Николай покрутил в руках причудливо изогнутый кусок железа, задумчиво оглядел его со всех сторон и с раздражением бросил на верстак. Потом повернулся к Сереге, орудующему здоровенной кочергой в разожженном горне:
— И как ты представляешь себе кремневые револьверы?
— Я? — удивился волхв. — Кто из нас попаданец? Это твоя идея, в конце концов, тебе и воплощать. Княжеское слово твердо!
— Мало ли кто чего ляпнул…
— Не сравнивай.
Коля слегка приуныл. И дернула его нелегкая на праздничном пиру в честь собственного чудесного воскрешения усадить рядом с собой Славельского Патриарха Савву. Да, именно так, потому что после третьего ковша коварной мальвазии Шмелёв сообщил всем присутствующим о явлении откровения и тут же продиктовал указ об отделении от церкви греческой, как не оправдавшей доверия вышестоящего руководства, и учреждении собственной Патриархии. Возражения, что-де такие вопросы решаются исключительно Вселенскими Соборами, были отметены как вздорные. Проблема, дескать, обсуждалась на самом верху и получила полное одобрение.
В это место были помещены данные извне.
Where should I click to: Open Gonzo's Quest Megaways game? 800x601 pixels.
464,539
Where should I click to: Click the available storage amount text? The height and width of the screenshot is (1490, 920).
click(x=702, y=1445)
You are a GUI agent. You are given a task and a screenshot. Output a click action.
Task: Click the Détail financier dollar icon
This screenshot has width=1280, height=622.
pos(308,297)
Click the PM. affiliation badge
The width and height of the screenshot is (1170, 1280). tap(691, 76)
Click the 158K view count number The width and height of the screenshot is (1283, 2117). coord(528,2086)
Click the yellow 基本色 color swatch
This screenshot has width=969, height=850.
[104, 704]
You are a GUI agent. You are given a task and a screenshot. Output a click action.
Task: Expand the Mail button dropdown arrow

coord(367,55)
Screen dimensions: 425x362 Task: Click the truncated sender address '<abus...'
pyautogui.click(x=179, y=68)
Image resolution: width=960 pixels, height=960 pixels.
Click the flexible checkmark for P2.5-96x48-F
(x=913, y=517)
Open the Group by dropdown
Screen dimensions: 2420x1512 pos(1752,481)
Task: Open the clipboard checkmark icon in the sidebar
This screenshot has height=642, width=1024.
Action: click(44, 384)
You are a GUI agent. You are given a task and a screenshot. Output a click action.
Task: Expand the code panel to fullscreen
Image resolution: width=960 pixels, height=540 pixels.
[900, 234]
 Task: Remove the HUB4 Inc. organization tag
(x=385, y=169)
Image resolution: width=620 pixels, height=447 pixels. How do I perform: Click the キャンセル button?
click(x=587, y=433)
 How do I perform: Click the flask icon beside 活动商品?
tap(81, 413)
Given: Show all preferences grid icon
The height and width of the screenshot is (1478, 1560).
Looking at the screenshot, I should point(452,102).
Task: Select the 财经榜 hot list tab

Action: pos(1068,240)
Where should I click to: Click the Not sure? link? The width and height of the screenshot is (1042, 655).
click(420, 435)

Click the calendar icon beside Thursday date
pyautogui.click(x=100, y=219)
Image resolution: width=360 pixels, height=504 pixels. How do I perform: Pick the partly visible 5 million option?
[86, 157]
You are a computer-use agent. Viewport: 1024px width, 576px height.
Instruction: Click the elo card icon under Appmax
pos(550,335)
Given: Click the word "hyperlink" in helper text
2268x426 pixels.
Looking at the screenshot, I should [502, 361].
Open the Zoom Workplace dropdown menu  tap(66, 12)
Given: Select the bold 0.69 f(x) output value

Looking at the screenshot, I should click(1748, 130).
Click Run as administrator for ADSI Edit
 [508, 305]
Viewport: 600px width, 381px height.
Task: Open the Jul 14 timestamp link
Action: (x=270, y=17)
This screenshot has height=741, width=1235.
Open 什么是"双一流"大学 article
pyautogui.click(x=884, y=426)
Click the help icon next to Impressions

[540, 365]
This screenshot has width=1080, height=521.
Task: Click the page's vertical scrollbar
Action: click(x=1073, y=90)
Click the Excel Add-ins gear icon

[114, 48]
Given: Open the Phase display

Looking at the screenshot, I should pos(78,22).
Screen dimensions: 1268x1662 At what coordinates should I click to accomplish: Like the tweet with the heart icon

В знак признательности Савва благословил правителя новообразованного Татино-Славельского княжества на борьбу с врагами Отечества, каковыми объявлялись практически все сопредельные государства. До тех самых пор, пока не докажут дружеские намерения. Список друзей прилагался и был открыт для пополнения.
В ответной речи, которую Коля помнил смутно, было обещано в течение месяца создать чудо-оружие и восстановить историческую справедливость. Под ней подразумевались границы Скифского Царства по состоянию на тысяча семидесятый год до Рождества Христова.
Слово сказано. Не простое — княжеское. И вот теперь вторую неделю приходилось ломать голову над изобретением того самого чудо-оружия. Пушки отметались сразу. Так как самобраный мешок категорически отказывался выдавать порох, а собственное производство упиралось в отсутствие сырья. И если проблему селитры можно еще как-то решить, то с серой… После долгих споров решили остановиться на легком стрелковом оружии и даже сделали несколько опытных образцов. Только стрелять из них все равно было нечем.
Расстроенный Николай набил трубку табаком и потянулся к горну прикурить. Постоянная работа в кузнице и ежедневные тренировки с мечом нарастили такие мозоли, что уголек можно было брать голыми руками.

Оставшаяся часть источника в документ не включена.